§ WHAT THIS TASK INVOLVES
A word-for-word retyping of the listing is the goal.

§ DATASET

━━━━━━━━

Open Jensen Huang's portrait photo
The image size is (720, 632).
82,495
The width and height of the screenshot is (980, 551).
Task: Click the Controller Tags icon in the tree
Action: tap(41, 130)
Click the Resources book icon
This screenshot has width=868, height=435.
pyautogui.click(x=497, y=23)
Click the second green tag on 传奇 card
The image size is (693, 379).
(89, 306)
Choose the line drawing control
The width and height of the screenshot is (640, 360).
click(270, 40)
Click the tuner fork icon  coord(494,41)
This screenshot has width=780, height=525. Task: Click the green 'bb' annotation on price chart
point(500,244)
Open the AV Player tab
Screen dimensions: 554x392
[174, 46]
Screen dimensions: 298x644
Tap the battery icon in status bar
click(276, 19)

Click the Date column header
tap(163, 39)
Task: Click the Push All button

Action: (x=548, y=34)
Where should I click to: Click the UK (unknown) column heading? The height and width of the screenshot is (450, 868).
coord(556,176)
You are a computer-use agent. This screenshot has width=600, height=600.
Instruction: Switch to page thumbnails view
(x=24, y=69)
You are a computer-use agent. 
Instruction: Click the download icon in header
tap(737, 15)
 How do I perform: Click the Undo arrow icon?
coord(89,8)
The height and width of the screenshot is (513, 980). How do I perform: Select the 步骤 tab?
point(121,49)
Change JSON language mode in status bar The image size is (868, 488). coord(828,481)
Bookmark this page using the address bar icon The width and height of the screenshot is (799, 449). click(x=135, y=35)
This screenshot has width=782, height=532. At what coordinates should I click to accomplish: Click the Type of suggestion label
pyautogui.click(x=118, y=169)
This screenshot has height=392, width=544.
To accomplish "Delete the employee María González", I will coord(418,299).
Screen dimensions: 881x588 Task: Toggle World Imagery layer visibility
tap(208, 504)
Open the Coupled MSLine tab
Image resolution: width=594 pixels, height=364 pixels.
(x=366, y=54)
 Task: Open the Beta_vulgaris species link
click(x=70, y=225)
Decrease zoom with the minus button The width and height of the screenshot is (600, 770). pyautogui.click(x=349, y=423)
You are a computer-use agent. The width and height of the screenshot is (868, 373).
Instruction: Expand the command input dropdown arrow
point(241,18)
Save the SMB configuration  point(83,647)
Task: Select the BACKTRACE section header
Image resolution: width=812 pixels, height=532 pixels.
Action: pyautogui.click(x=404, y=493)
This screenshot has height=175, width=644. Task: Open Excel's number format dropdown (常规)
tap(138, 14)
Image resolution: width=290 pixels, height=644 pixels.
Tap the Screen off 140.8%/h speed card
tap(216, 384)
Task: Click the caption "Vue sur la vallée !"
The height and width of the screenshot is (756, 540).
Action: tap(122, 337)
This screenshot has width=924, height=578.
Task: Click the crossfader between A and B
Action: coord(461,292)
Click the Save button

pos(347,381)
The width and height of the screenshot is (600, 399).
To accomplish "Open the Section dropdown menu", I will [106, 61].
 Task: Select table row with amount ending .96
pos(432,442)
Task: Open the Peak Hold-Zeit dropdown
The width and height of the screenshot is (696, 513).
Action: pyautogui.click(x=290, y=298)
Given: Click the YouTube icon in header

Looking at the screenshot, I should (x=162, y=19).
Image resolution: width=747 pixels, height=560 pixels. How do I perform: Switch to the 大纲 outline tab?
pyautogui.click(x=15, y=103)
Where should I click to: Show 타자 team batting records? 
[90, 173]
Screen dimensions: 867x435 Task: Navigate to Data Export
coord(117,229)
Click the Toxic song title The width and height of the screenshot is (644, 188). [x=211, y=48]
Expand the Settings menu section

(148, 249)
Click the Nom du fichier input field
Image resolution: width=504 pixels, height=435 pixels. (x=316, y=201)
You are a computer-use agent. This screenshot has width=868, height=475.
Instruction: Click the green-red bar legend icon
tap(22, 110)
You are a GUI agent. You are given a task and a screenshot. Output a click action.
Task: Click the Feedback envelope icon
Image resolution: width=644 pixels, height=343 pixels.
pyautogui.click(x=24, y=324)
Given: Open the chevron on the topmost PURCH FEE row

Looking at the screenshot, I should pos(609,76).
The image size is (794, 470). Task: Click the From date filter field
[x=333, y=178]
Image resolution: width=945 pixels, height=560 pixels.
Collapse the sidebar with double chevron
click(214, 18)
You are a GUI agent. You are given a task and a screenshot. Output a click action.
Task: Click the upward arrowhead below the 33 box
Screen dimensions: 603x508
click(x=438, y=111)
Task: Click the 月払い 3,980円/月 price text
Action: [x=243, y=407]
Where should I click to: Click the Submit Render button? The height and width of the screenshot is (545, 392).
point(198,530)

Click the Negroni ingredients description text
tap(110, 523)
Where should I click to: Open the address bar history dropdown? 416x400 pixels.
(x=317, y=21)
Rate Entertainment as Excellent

━━━━━━━━

§ RESULT OF THIS EXERCISE
Open Jensen Huang's portrait photo
The image size is (720, 632).
82,495
The width and height of the screenshot is (980, 551).
Task: Click the Controller Tags icon in the tree
Action: tap(41, 130)
Click the Resources book icon
This screenshot has width=868, height=435.
pyautogui.click(x=497, y=23)
Click the second green tag on 传奇 card
The image size is (693, 379).
(89, 306)
Choose the line drawing control
The width and height of the screenshot is (640, 360).
click(270, 40)
Click the tuner fork icon  coord(494,41)
This screenshot has width=780, height=525. Task: Click the green 'bb' annotation on price chart
point(500,244)
Open the AV Player tab
Screen dimensions: 554x392
[174, 46]
Screen dimensions: 298x644
Tap the battery icon in status bar
click(276, 19)

Click the Date column header
tap(163, 39)
Task: Click the Push All button

Action: (x=548, y=34)
Where should I click to: Click the UK (unknown) column heading? The height and width of the screenshot is (450, 868).
coord(556,176)
You are a computer-use agent. This screenshot has width=600, height=600.
Instruction: Switch to page thumbnails view
(x=24, y=69)
You are a computer-use agent. 
Instruction: Click the download icon in header
tap(737, 15)
 How do I perform: Click the Undo arrow icon?
coord(89,8)
The height and width of the screenshot is (513, 980). How do I perform: Select the 步骤 tab?
point(121,49)
Change JSON language mode in status bar The image size is (868, 488). coord(828,481)
Bookmark this page using the address bar icon The width and height of the screenshot is (799, 449). click(x=135, y=35)
This screenshot has width=782, height=532. At what coordinates should I click to accomplish: Click the Type of suggestion label
pyautogui.click(x=118, y=169)
This screenshot has height=392, width=544.
To accomplish "Delete the employee María González", I will coord(418,299).
Screen dimensions: 881x588 Task: Toggle World Imagery layer visibility
tap(208, 504)
Open the Coupled MSLine tab
Image resolution: width=594 pixels, height=364 pixels.
(x=366, y=54)
 Task: Open the Beta_vulgaris species link
click(x=70, y=225)
Decrease zoom with the minus button The width and height of the screenshot is (600, 770). pyautogui.click(x=349, y=423)
You are a computer-use agent. The width and height of the screenshot is (868, 373).
Instruction: Expand the command input dropdown arrow
point(241,18)
Save the SMB configuration  point(83,647)
Task: Select the BACKTRACE section header
Image resolution: width=812 pixels, height=532 pixels.
Action: pyautogui.click(x=404, y=493)
This screenshot has height=175, width=644. Task: Open Excel's number format dropdown (常规)
tap(138, 14)
Image resolution: width=290 pixels, height=644 pixels.
Tap the Screen off 140.8%/h speed card
tap(216, 384)
Task: Click the caption "Vue sur la vallée !"
The height and width of the screenshot is (756, 540).
Action: tap(122, 337)
This screenshot has width=924, height=578.
Task: Click the crossfader between A and B
Action: coord(461,292)
Click the Save button

pos(347,381)
The width and height of the screenshot is (600, 399).
To accomplish "Open the Section dropdown menu", I will [106, 61].
 Task: Select table row with amount ending .96
pos(432,442)
Task: Open the Peak Hold-Zeit dropdown
The width and height of the screenshot is (696, 513).
Action: pyautogui.click(x=290, y=298)
Given: Click the YouTube icon in header

Looking at the screenshot, I should (x=162, y=19).
Image resolution: width=747 pixels, height=560 pixels. How do I perform: Switch to the 大纲 outline tab?
pyautogui.click(x=15, y=103)
Where should I click to: Show 타자 team batting records? 
[90, 173]
Screen dimensions: 867x435 Task: Navigate to Data Export
coord(117,229)
Click the Toxic song title The width and height of the screenshot is (644, 188). [x=211, y=48]
Expand the Settings menu section

(148, 249)
Click the Nom du fichier input field
Image resolution: width=504 pixels, height=435 pixels. (x=316, y=201)
You are a computer-use agent. This screenshot has width=868, height=475.
Instruction: Click the green-red bar legend icon
tap(22, 110)
You are a GUI agent. You are given a task and a screenshot. Output a click action.
Task: Click the Feedback envelope icon
Image resolution: width=644 pixels, height=343 pixels.
pyautogui.click(x=24, y=324)
Given: Open the chevron on the topmost PURCH FEE row

Looking at the screenshot, I should pos(609,76).
The image size is (794, 470). Task: Click the From date filter field
[x=333, y=178]
Image resolution: width=945 pixels, height=560 pixels.
Collapse the sidebar with double chevron
click(214, 18)
You are a GUI agent. You are given a task and a screenshot. Output a click action.
Task: Click the upward arrowhead below the 33 box
Screen dimensions: 603x508
click(x=438, y=111)
Task: Click the 月払い 3,980円/月 price text
Action: [x=243, y=407]
Where should I click to: Click the Submit Render button? The height and width of the screenshot is (545, 392).
point(198,530)

Click the Negroni ingredients description text
tap(110, 523)
Where should I click to: Open the address bar history dropdown? 416x400 pixels.
(x=317, y=21)
Rate Entertainment as Excellent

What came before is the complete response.